Above the reservation is the former Babson Farm Quarry, now filled by natural underground springs. Granite quarried here at the turn of the 20th century paved thousands of city streets and built bridges, tunnels, monuments, warehouses, and buildings, such as Boston's Custom House Tower.
Halibut Point is cooperatively managed by The Trustees of Reservations and the Massachusetts Department of Conservation and Recreation (DCR), which acquired an adjoining 54-acre state park in 1981 with the assistance of The Trustees.
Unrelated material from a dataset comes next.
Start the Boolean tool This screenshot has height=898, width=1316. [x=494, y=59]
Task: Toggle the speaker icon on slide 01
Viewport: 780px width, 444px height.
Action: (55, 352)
DCR operates a small visitor center and museum dedicated to telling the story of Cape Ann's historic granite industry.
Reservation is located along the Essex Coastal Scenic Byway, part of the congressionally designated Essex National Heritage Area. The Area’s extensive historic, cultural and natural resources tell the story of the region’s role in the nation’s early settlement, maritime trade and industrialization.
2.5 miles of trails. Moderate walking. The reservation is a link in Rockport's Atlantic Path.
When to Visit
Year-round, daily, sunrise to sunset. Allow a minimum of 1 hour, 2 hours if visiting state park and its visitor center and museum.
The state park operates a small visitor center and museum devoted to Halibut Point's natural history and Cape Ann's historic granite quarrying industry, of which Halibut Point's Babson Farm Quarry was a major part. The visitor center has public restrooms.